### What is required
Please copy each line of the data that includes the string "Given".

===== Data for this task

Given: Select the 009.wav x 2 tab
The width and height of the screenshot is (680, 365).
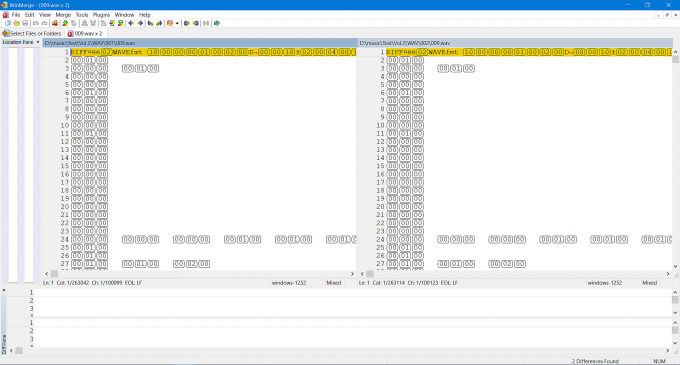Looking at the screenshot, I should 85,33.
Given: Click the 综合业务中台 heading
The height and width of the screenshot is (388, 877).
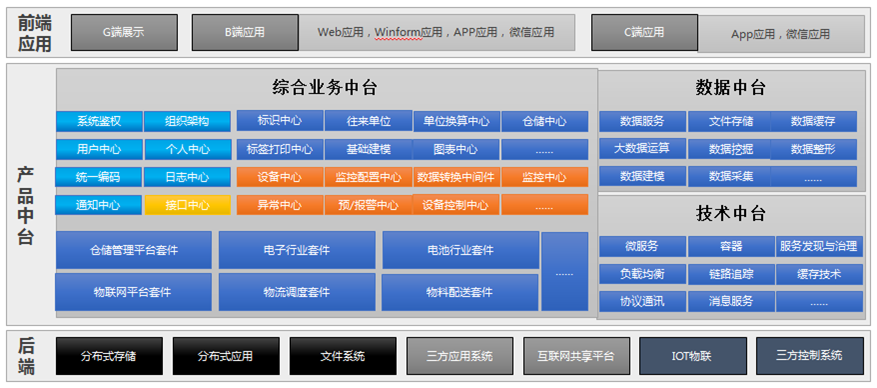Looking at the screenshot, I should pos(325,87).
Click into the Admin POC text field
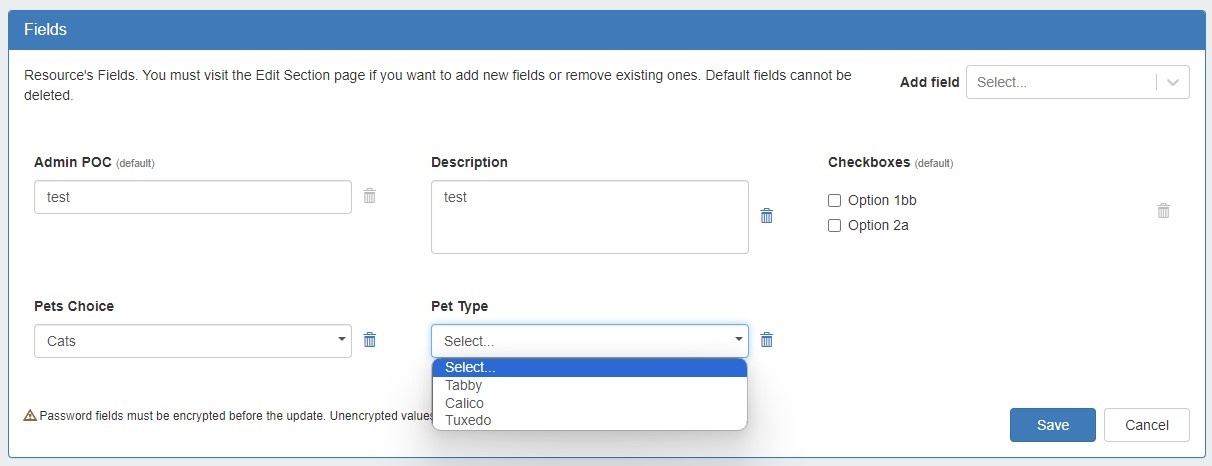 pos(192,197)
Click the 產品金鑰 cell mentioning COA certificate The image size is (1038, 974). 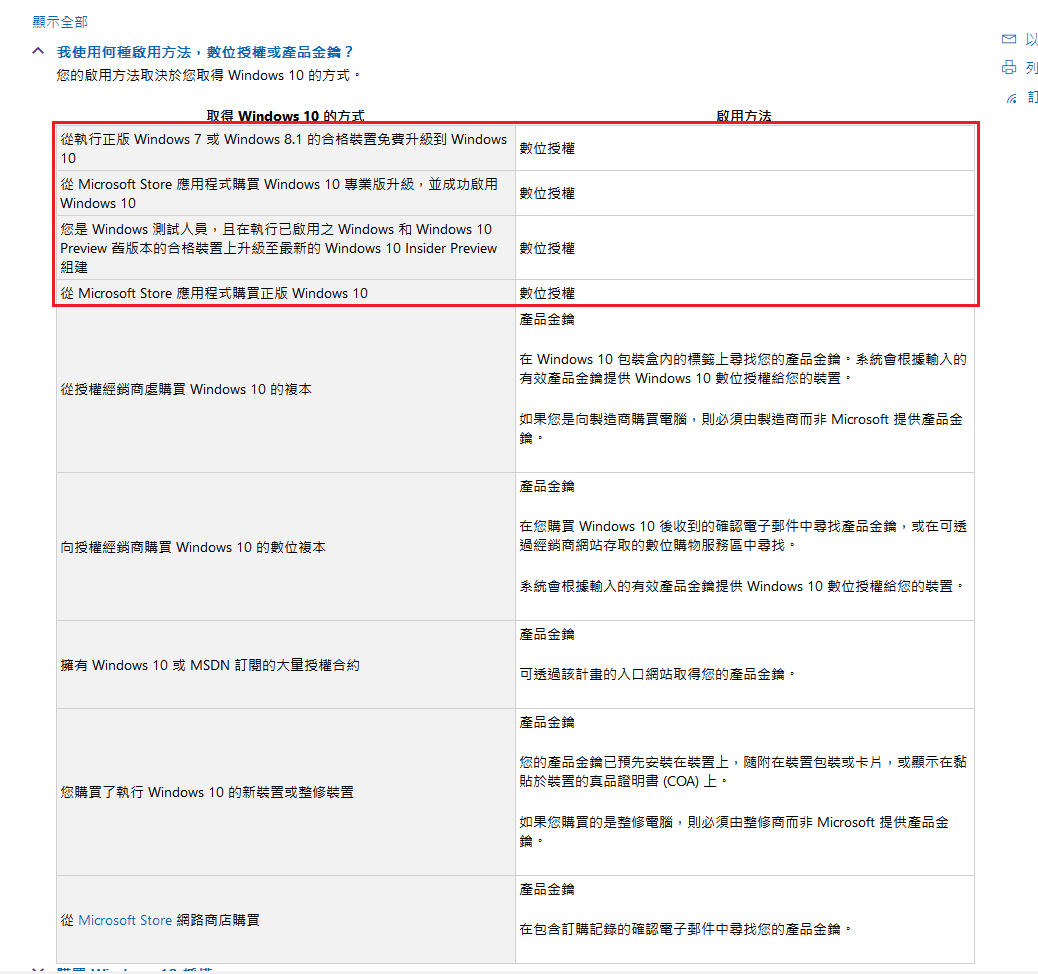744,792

==========

### Response area
Given: Select the 009.wav x 2 tab
Given: Click the 综合业务中台 heading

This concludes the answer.